═════ Data to use ═════
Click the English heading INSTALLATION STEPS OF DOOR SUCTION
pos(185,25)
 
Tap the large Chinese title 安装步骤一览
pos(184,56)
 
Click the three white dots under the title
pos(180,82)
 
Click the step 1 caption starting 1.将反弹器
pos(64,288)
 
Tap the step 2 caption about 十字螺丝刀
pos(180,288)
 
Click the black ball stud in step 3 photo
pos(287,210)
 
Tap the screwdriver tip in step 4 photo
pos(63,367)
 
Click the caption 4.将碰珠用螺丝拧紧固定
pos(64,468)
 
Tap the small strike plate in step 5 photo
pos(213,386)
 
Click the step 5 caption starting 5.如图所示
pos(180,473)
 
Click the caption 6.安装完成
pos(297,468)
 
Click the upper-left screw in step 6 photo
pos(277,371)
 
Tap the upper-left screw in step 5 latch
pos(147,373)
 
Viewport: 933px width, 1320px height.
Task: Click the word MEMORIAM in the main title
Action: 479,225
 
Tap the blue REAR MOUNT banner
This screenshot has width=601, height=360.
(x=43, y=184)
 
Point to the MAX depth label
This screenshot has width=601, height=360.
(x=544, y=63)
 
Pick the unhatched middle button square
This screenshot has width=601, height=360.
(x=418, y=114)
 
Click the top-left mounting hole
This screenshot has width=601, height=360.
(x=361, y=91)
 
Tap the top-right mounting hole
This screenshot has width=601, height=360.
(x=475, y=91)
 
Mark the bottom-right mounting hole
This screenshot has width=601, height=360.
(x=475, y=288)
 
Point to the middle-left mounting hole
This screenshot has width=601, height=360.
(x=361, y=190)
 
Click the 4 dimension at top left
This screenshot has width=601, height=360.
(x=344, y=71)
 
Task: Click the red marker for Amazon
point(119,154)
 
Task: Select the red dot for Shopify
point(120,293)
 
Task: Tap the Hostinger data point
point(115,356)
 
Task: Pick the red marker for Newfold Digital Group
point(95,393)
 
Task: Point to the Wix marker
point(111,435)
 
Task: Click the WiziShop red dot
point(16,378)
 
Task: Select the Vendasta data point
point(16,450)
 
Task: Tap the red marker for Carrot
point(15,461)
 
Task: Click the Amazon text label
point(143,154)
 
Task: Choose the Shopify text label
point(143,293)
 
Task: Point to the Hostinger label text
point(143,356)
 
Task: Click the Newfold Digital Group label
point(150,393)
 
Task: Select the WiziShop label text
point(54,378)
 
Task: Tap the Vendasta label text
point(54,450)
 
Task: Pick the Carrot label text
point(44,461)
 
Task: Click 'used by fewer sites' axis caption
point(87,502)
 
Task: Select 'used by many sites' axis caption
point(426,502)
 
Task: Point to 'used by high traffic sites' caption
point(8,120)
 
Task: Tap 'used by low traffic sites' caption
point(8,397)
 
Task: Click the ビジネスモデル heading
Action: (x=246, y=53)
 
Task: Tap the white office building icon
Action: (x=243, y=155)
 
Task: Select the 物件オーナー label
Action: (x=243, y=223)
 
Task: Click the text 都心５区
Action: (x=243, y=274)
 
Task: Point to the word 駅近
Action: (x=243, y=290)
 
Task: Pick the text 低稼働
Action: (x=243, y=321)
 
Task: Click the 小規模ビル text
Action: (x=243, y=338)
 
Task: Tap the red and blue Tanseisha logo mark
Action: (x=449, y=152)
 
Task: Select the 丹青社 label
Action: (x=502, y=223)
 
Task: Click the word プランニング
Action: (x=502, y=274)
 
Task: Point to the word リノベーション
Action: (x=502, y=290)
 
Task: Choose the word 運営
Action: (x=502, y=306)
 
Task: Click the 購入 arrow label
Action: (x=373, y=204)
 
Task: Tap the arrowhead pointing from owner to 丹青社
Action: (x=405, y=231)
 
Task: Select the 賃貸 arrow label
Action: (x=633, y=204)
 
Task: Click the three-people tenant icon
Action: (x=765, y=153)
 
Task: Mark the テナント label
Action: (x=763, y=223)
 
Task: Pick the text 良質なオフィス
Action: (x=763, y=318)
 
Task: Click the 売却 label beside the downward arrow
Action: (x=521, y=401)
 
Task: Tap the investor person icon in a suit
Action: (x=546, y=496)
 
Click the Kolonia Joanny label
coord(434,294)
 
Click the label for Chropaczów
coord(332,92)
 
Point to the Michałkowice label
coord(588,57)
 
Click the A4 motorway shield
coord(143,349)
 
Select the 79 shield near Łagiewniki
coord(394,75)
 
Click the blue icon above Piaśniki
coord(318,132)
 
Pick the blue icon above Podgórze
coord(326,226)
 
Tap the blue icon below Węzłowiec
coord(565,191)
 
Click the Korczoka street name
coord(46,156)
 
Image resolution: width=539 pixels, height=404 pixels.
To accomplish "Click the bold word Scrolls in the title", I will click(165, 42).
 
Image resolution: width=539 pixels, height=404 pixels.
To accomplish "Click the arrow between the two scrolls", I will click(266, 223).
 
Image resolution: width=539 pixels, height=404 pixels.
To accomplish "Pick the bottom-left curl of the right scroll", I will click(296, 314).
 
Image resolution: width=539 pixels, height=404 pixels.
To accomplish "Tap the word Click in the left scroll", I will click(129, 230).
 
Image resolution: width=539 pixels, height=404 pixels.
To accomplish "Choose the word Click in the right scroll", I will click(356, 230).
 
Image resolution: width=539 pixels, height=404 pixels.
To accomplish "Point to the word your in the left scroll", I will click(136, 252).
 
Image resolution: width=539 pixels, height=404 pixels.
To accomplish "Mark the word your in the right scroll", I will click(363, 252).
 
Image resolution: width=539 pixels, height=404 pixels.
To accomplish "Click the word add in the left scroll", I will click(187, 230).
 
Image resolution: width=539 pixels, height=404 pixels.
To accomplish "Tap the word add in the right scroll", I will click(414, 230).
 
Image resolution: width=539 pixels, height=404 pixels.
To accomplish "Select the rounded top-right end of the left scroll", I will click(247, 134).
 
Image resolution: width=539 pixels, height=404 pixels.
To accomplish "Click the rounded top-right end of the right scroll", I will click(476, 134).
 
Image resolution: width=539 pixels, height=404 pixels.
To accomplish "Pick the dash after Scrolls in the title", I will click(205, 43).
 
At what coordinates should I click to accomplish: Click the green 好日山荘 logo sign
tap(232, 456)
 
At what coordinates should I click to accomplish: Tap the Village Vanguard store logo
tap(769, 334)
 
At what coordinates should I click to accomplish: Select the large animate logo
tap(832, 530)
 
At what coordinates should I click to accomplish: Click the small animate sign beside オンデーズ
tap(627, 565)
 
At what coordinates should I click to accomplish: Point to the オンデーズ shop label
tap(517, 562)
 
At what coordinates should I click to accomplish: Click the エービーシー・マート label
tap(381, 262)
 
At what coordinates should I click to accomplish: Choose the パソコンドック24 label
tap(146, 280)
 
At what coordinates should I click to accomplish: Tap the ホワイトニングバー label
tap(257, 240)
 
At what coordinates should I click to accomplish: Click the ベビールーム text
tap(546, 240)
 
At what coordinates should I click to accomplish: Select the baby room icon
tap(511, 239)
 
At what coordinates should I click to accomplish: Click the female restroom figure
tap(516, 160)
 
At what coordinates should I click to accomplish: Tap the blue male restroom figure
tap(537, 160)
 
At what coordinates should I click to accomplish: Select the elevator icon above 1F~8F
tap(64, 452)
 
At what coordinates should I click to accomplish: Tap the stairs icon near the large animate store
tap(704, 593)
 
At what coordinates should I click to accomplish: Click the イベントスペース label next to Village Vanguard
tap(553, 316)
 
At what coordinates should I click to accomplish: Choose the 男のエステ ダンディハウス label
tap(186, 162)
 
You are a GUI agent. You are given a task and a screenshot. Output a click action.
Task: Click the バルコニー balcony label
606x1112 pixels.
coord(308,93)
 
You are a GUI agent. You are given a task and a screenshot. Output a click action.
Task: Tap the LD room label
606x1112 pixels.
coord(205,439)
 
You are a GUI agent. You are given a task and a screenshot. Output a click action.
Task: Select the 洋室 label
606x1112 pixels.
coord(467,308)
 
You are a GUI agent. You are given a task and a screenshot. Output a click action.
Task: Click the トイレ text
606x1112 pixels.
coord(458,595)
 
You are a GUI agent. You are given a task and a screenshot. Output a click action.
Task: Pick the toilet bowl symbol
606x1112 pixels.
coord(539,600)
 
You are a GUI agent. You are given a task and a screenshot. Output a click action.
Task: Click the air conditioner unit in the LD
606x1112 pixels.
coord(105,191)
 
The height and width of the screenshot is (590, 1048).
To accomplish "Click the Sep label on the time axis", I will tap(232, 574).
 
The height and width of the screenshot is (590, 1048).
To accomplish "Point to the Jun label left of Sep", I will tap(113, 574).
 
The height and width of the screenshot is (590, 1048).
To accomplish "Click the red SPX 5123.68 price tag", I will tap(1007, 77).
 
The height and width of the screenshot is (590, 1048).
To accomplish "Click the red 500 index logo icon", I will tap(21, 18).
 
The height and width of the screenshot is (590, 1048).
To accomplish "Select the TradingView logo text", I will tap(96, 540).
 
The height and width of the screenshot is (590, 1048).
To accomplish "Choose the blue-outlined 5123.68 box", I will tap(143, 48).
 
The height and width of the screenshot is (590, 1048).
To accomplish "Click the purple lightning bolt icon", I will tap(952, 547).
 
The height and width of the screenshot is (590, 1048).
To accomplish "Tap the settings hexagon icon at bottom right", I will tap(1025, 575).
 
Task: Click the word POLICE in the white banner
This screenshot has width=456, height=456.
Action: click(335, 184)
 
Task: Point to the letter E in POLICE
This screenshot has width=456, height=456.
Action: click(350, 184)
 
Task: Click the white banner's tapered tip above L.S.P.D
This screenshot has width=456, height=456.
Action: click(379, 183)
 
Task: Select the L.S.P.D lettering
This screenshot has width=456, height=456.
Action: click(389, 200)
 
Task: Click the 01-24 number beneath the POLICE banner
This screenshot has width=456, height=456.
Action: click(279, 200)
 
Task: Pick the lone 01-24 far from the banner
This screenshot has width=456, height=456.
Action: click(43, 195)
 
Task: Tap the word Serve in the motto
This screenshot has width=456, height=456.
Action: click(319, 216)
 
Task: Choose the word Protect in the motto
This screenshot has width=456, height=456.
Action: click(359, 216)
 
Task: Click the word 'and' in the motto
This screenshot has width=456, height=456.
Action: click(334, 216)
═════
▸ **The problem**
Copy out only the records from the line containing "Task: Click the WiziShop red dot" through the line containing "Action: (x=243, y=155)", both included, keeping the requests. Shift every coordinate in the answers by adding 145 to it.

▸ **Final answer**
Task: Click the WiziShop red dot
point(161,523)
 
Task: Select the Vendasta data point
point(161,595)
 
Task: Tap the red marker for Carrot
point(160,606)
 
Task: Click the Amazon text label
point(288,299)
 
Task: Choose the Shopify text label
point(288,438)
 
Task: Point to the Hostinger label text
point(288,501)
 
Task: Click the Newfold Digital Group label
point(295,538)
 
Task: Select the WiziShop label text
point(199,523)
 
Task: Tap the Vendasta label text
point(199,595)
 
Task: Pick the Carrot label text
point(189,606)
 
Task: Click 'used by fewer sites' axis caption
point(232,647)
 
Task: Select 'used by many sites' axis caption
point(571,647)
 
Task: Point to 'used by high traffic sites' caption
point(153,265)
 
Task: Tap 'used by low traffic sites' caption
point(153,542)
 
Task: Click the ビジネスモデル heading
Action: (x=391, y=198)
 
Task: Tap the white office building icon
Action: (x=388, y=300)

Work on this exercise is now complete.